Dataset entries
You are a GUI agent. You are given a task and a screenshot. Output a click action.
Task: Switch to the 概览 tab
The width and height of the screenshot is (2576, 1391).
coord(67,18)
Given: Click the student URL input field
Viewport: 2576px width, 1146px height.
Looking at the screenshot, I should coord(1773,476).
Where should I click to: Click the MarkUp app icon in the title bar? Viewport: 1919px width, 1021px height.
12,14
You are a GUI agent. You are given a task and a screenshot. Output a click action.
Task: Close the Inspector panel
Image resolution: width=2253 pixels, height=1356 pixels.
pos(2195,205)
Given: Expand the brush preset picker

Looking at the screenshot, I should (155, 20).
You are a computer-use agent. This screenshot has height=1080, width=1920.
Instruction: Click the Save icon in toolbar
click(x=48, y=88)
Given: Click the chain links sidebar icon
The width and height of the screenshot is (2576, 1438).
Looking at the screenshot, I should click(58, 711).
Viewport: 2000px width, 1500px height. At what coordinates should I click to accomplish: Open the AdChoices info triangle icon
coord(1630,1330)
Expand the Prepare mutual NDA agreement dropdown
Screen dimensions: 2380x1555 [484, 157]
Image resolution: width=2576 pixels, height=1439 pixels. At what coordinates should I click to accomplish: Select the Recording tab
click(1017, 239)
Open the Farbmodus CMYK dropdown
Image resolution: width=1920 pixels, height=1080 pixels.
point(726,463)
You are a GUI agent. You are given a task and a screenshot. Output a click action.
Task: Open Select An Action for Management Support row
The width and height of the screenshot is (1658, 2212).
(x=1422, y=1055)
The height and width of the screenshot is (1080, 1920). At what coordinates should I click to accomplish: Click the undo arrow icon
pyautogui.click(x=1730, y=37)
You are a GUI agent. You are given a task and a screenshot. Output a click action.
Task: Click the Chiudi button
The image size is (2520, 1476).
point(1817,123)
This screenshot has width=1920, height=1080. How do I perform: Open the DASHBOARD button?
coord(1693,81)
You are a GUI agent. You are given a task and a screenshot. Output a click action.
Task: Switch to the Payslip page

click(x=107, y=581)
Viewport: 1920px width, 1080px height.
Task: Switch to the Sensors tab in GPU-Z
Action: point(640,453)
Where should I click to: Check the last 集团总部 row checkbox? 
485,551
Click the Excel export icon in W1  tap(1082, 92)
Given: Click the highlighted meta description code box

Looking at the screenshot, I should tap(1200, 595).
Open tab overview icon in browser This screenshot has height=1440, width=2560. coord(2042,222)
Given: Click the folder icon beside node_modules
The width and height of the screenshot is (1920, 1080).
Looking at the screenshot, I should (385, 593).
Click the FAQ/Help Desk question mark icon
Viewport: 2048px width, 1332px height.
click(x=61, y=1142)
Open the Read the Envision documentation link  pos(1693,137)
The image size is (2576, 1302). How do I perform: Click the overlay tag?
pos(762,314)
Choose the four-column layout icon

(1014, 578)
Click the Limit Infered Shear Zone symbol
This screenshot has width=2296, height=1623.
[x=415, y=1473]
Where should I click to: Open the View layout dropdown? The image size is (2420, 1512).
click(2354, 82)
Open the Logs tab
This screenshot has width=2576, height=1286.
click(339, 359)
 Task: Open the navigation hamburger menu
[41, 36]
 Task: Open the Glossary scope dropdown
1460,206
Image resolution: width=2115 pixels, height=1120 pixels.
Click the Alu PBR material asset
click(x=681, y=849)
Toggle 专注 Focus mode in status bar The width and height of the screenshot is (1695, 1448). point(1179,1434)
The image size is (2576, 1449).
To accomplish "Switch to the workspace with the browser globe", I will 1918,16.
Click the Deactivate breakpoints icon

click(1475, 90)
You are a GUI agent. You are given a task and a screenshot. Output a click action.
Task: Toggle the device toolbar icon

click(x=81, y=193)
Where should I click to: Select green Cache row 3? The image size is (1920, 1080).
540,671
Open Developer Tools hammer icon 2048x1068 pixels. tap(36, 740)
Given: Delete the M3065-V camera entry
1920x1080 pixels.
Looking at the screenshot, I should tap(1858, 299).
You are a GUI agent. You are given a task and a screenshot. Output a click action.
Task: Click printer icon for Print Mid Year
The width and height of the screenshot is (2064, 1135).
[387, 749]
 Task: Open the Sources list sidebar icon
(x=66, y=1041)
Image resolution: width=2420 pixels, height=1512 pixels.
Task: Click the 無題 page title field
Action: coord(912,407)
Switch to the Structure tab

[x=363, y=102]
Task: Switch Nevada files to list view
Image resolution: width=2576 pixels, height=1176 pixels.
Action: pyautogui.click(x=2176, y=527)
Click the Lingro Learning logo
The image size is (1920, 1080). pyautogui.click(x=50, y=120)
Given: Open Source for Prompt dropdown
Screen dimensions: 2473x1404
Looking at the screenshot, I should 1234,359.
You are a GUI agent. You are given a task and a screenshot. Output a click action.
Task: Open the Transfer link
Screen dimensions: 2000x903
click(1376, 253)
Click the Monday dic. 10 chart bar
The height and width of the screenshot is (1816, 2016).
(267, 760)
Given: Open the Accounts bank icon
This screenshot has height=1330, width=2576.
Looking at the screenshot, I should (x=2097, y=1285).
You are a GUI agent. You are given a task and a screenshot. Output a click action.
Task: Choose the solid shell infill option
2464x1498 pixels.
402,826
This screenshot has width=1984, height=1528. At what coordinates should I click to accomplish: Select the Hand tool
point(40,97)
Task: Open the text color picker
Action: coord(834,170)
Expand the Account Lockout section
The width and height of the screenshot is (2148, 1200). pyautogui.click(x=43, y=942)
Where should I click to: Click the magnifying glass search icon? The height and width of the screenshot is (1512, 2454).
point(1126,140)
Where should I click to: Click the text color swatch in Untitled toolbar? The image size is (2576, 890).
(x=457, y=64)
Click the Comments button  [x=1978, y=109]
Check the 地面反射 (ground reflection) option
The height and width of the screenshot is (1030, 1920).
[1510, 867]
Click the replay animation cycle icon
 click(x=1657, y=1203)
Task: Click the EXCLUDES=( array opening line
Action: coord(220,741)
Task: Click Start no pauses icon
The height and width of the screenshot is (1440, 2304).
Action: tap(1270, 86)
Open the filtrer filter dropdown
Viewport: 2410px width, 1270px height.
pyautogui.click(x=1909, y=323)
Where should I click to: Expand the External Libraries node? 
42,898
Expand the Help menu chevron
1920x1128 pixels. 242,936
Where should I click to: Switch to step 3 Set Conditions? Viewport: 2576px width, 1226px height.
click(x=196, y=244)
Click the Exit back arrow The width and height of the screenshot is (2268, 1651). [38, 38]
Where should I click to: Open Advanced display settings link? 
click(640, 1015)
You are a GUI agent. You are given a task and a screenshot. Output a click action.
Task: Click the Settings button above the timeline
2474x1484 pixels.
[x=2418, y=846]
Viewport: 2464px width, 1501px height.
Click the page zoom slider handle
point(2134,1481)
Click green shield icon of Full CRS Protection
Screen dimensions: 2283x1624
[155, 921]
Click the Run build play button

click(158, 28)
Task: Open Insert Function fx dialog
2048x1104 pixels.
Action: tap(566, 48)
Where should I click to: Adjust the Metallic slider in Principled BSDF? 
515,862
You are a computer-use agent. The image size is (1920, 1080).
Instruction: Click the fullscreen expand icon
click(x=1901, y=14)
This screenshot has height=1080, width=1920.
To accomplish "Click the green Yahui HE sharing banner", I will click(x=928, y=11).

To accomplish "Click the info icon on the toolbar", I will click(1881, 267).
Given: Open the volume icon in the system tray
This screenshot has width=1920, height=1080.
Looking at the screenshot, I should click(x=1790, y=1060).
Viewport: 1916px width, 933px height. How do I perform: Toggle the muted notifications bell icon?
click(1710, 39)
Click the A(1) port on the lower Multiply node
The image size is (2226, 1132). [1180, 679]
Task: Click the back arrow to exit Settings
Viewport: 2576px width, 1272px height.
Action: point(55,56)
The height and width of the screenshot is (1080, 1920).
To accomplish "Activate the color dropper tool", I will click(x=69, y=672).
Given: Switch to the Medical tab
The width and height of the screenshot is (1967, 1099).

Instructions for the task: Copy each line of the preceding data that contains the string "option".

Result for this exercise:
Task: Choose the solid shell infill option
Check the 地面反射 (ground reflection) option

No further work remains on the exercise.